Forum Moderators: Robert Charlton & goodroi

Message Too Old, No Replies

Thousands of "Indexed, though blocked by robots.txt"

Should I be worried?

         

guarriman3

10:17 am on Jul 24, 2021 (gmt 0)

10+ Year Member Top Contributors Of The Month



Hi,

Due to crawl budget issues and thin content on my website (800,000+ URLs), I decided to remove one section from the Google index.

1) I added "noindex" metatag within the HTML code of all the pages of such section
2) I waited 14 days
3) I added "Disallow: /section/" within my 'robots.txt' file

However, just the day I modified the 'robots.txt' the number of pages within "Indexed, though blocked by robots.txt" (in Google Search Console > Coverage) boosted, to reach 15k URLs.

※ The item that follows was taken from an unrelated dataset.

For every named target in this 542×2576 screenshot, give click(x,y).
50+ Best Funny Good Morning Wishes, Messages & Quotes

I thought that Google would be aware that I had decided to exclude such section from the index, after inserting the 'noindex'. Should I be worried about this high number of "Indexed, though blocked by robots.txt" URLs? Is google penalizing my site?

Any similar experience is welcome. Thank you.

not2easy

1:28 pm on Jul 24, 2021 (gmt 0)

WebmasterWorld Administrator 10+ Year Member Top Contributors Of The Month



When you say
I added "noindex" metatag within the HTML code of all the pages of such section
I'll assume that the meta tag was added in the <head></head> part of your html. It can take Google a lot longer than 2 weeks to digest changes. It is best not to block crawling so they can see that it remains noindexed if your noindexed content is remaining on your site.

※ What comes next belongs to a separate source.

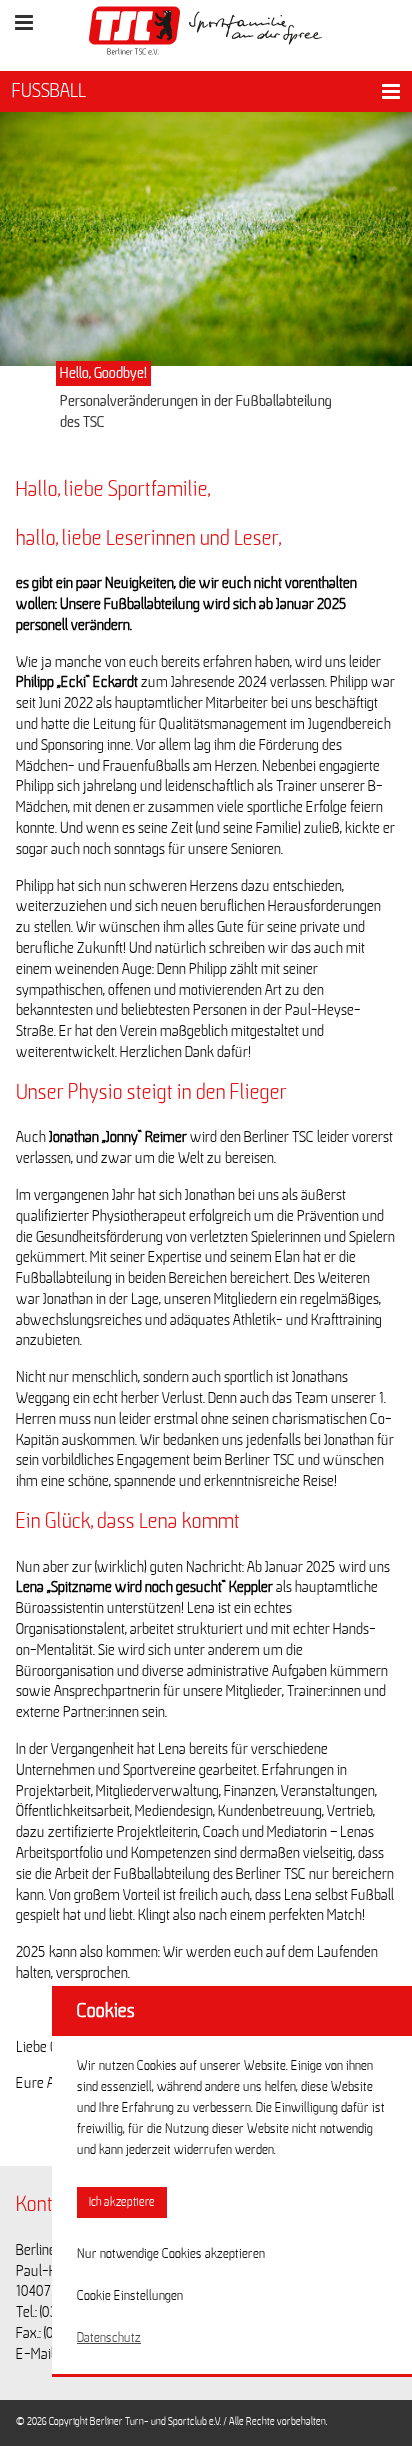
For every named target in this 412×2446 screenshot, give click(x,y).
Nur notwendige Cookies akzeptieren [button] (171, 2254)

If you are planning to noindex this content it is best to remove it as it has the same effect over the long term as the noindex tag does. If you are planning to make such changes, I hope that you have done the research to know whether that content, those pages have no traffic and/or inbound links? If there is human traffic and/or inbound links to this content you would lose any benefit they have added to your site.

When you are removing content, it has been useful in my experience to let Google know it is going away with the unavailable_after meta tag:
<meta name="GOOGLEBOT" content="unavailable_after: 24 Jul 2021 10:00:00 UTC" /> 
along with the noindex change. You might want to add a "noarchive" element to that noindex meta tag as well.

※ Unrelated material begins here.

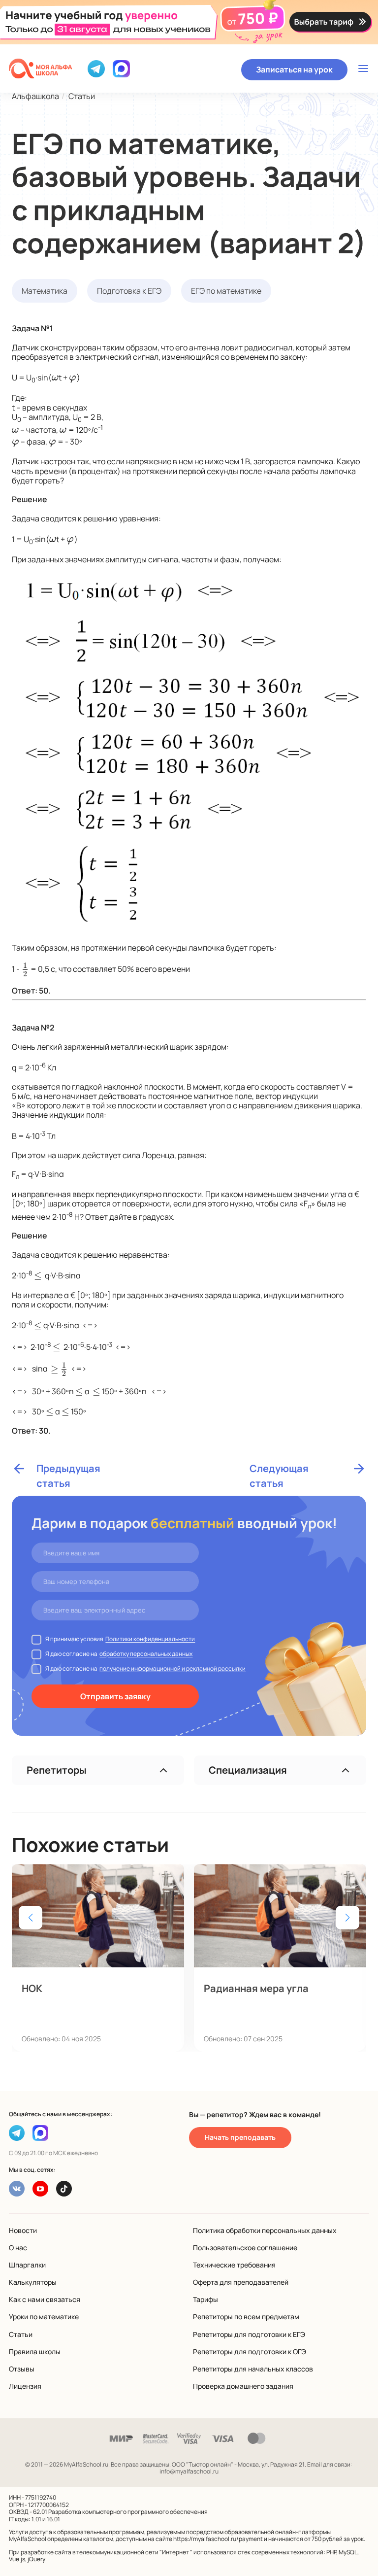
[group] (98, 1958)
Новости (23, 2230)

They explain the what, how and why here: https://developers.google.com/search/docs/advanced/robots/robots_meta_tag

guarriman3

11:03 am on Jul 26, 2021 (gmt 0)

10+ Year Member Top Contributors Of The Month



Hi @not2easy, thank you for your kind answer.

I'll assume that the meta tag was added in the <head></head> part of your html.

Correct. I added "<meta name='robots' content='noindex'>" in the 'head' section.

It can take Google a lot longer than 2 weeks to digest changes. It is best not to block crawling so they can see that it remains noindexed if your noindexed content is remaining on your site.

I had read somewhere than 2 weeks was the right optimal waiting time until blocking the crawling bots. Obviously, I was wrong and I should not have blocked them.

If you are planning to noindex this content it is best to remove it as it has the same effect over the long term as the noindex tag does.

The fact is that these URLs mean 0.5% of the traffic of my website, but they are 3% of the total of URLs.

Initially, I would like to maintain the information (not to remove content) because it's useful for 0.5% of my users. But I do not want Google to waste crawl budget on them, and I prefer to boost other URLs, that are more interesting for users and for me (in economic terms). These URLs did not receive external links.

Thank you for the tips to remove the content, but I'm afraid it's not my case. My apologies, I should have expressed myself better from the beginning.

Perhaps the best option is to incorporate the URLs back into Google's crawl (remove it from robots.txt), and check every month to see if they are still indexed. As soon as they are no longer indexed, I block them again in robots.txt.